- DATA FOR THE TASK -
* * *
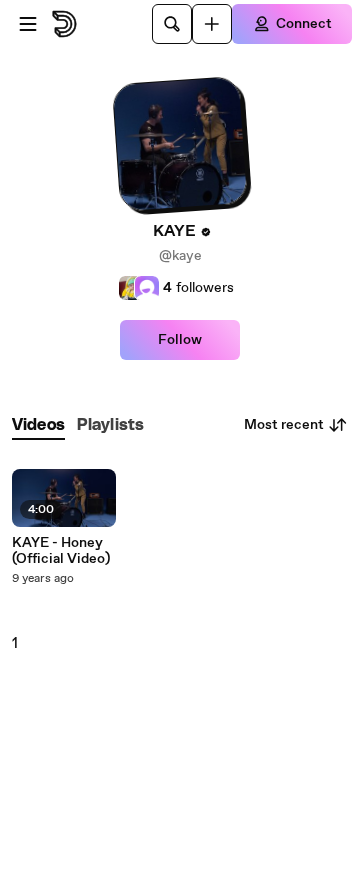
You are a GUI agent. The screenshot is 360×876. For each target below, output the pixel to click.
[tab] (38, 425)
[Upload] (212, 24)
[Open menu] (28, 24)
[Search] (172, 24)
* * *
- TASK -
Restate the preceding entries in full, word for word, with the pictures removed.

- RESPONSE TO THIS TASK -
You are a GUI agent. The screenshot is 360×876. For each target below, output the pixel to click.
[tab] (38, 425)
[Upload] (212, 24)
[Open menu] (28, 24)
[Search] (172, 24)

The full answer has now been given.